The group began in September 2020 with Trevor Noah’s book, “Born a Crime.” It followed with “Scythe” by Neal Shusterman in October 2020; “All American Boys” in November; and “With the Fire on High” by Elizabeth Acevedo in December 2020.

The group’s next scheduled discussion is set for Jan. 27, when it will discuss “The Hate U Give,” Angie Thomas’ novel about a teenage girl who grapples with racism, police brutality and activism after witnessing her Black friend murdered by the police. Marshall and Ries invited Sergio Olmos, a reporter for Oregon Public Broadcasting who extensively covered the social justice protests in Portland last summer, to participate in the discussion.

“I live in downtown Portland, and the social justice movement really hit me,” Marshall said. “This summer I did a lot of reading, and I just said, ‘Where is my sphere of influence? Where can I make a difference? Where could I support our communities of color?’ I said, ‘Well, why not try this? I’m really good at getting books in people’s hands and talking about them.’ That’s why it felt right. And Rachael and I have such a strong partnership, I knew that we would do this very well together.”

Despite its name, the group is open to anybody from any city who would like to participate. People can register on the Fort Vancouver Regional Library’s website.

“We’ve had school board members attend, teachers attend, students attend,” Marshall said. “(This program can) build community. Every time you can connect, whether you connect with the story or are sharing about a story and sharing a little bit about yourself to the community, you’re building those bridges. Washougal is a very tight-knit community, and we have a lot of people in the community who are willing to talk to young people and be part of the discussion. It’s been really interesting.”

“People have questions, and they don’t always understand everything,” Ries added. “(This program provides an) opportunity for people to voice questions or ask for information in a safe environment and go forward. It’s a way to honestly interact and hear from other people and become more informed. Maybe they’ll take the next steps themselves, joining other groups or reading further. That’s what we’re hoping, that they’ll continue to educate themselves and participate.”
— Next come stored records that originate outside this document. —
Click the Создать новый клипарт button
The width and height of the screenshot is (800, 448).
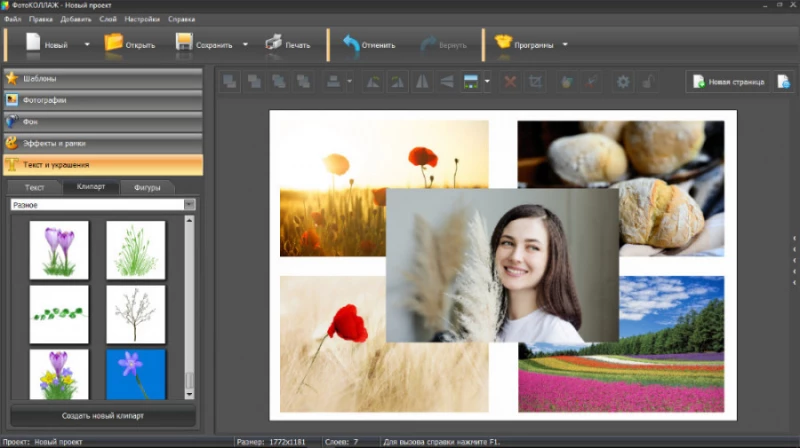click(103, 415)
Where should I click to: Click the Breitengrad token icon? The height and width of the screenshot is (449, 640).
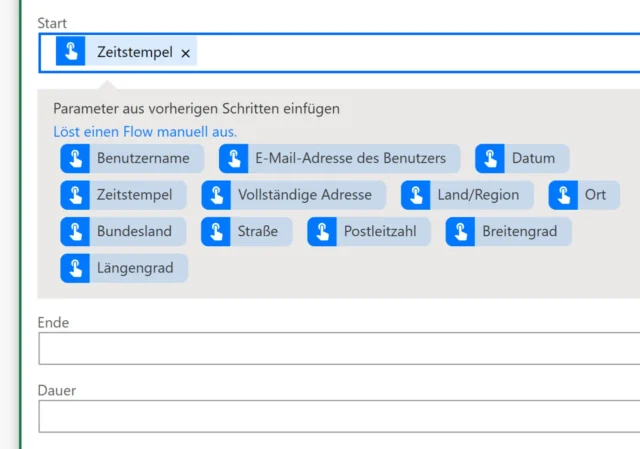point(460,232)
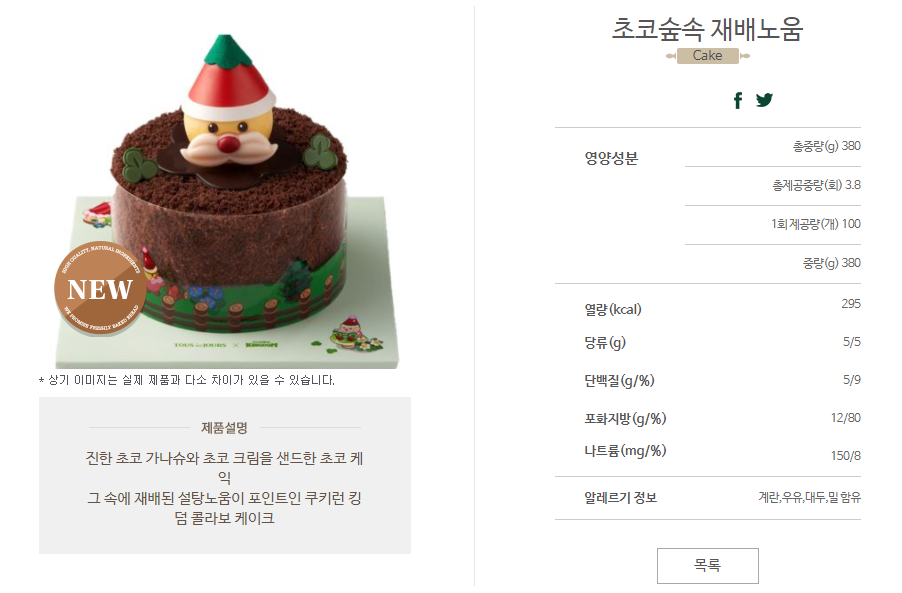Image resolution: width=902 pixels, height=593 pixels.
Task: Click the 제품설명 heading
Action: tap(224, 427)
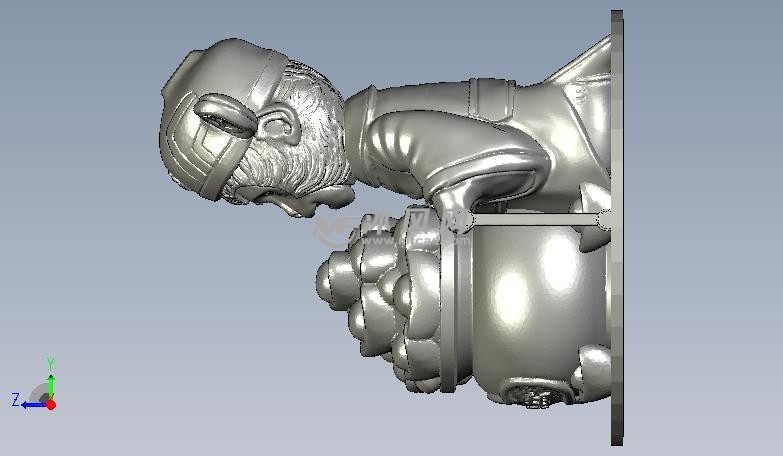
Task: Click the flat base plate
Action: pos(617,300)
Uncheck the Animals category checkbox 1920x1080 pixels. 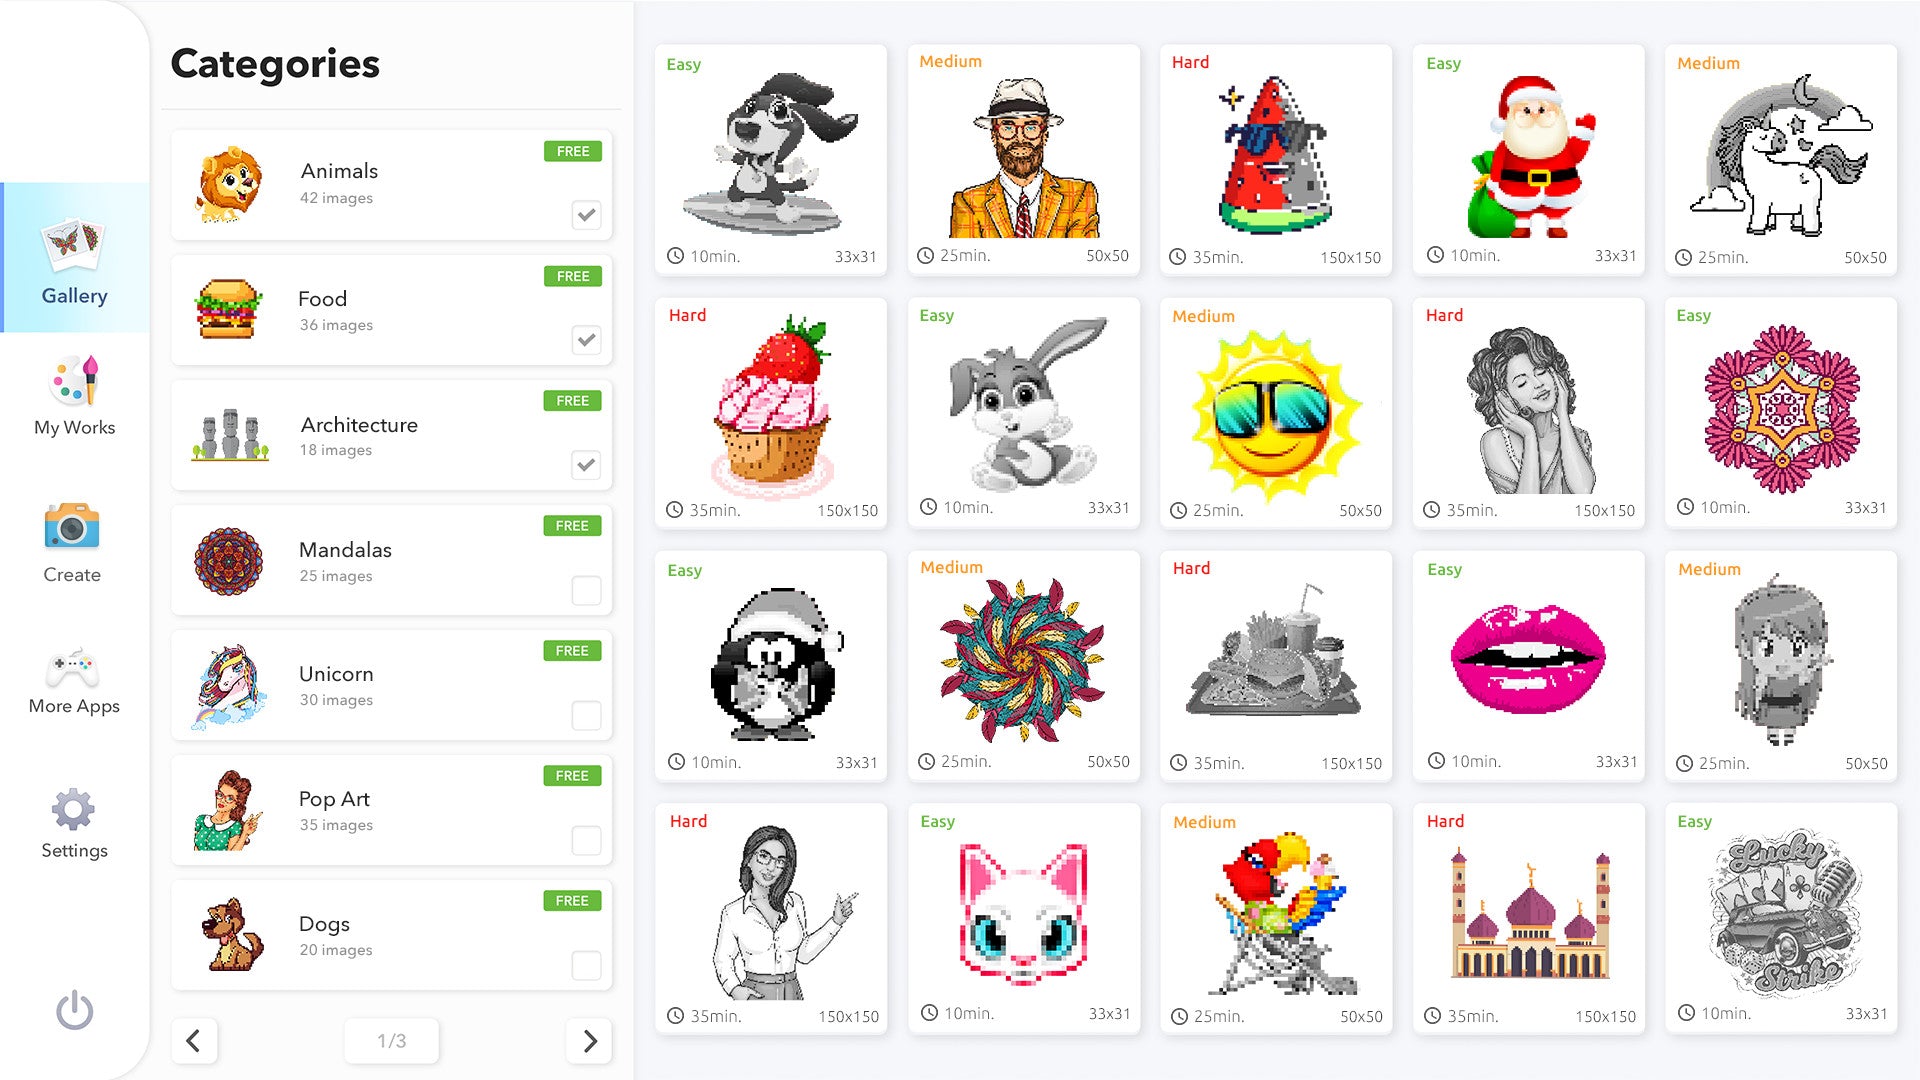pos(586,215)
Marshall said that while the first four sessions have been “very positive experiences for everybody,” she highlighted November’s discussion as particularly revelatory. At that gathering, two Washougal police officers shared their thoughts about ‘All American Boys’ and answered questions from the other participants about a variety of topics, including the nature of their training and the concept of “defunding the police.”

Their honesty and authenticity made for a vastly better discussion, according to Marshall and Ries.
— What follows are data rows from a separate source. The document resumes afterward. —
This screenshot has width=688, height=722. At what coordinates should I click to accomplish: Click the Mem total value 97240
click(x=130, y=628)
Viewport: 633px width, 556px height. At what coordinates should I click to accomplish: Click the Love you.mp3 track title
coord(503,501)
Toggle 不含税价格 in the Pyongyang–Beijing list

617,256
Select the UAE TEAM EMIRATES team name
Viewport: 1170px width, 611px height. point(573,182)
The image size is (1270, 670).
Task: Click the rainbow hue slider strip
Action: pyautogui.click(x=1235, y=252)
“The police officers were excellent,” Ries said. “They were candid. They came in wanting to participate in the discussion without hiding anything. They were fully present and added to what the group was able to talk about. They helped to give a full-sided picture of police brutality, one of the main themes in that book. It was a hard conversation, so it was important to have all players at the table.”

Ries said that by “encouraging discussion and dialogue,” the program can help to “build a better community.”

“It’s important because (a lot of people) need an entry point,” Ries said. “There’s different levels of awareness and education around Black Lives Matter and diversity and inclusion and what we’re dealing with in society among our social circles. These particular books are great because they appeal to a broad audience, and you don’t necessarily have to know a lot to get started. Anyone can read them, learn something from the themes and have a discussion.”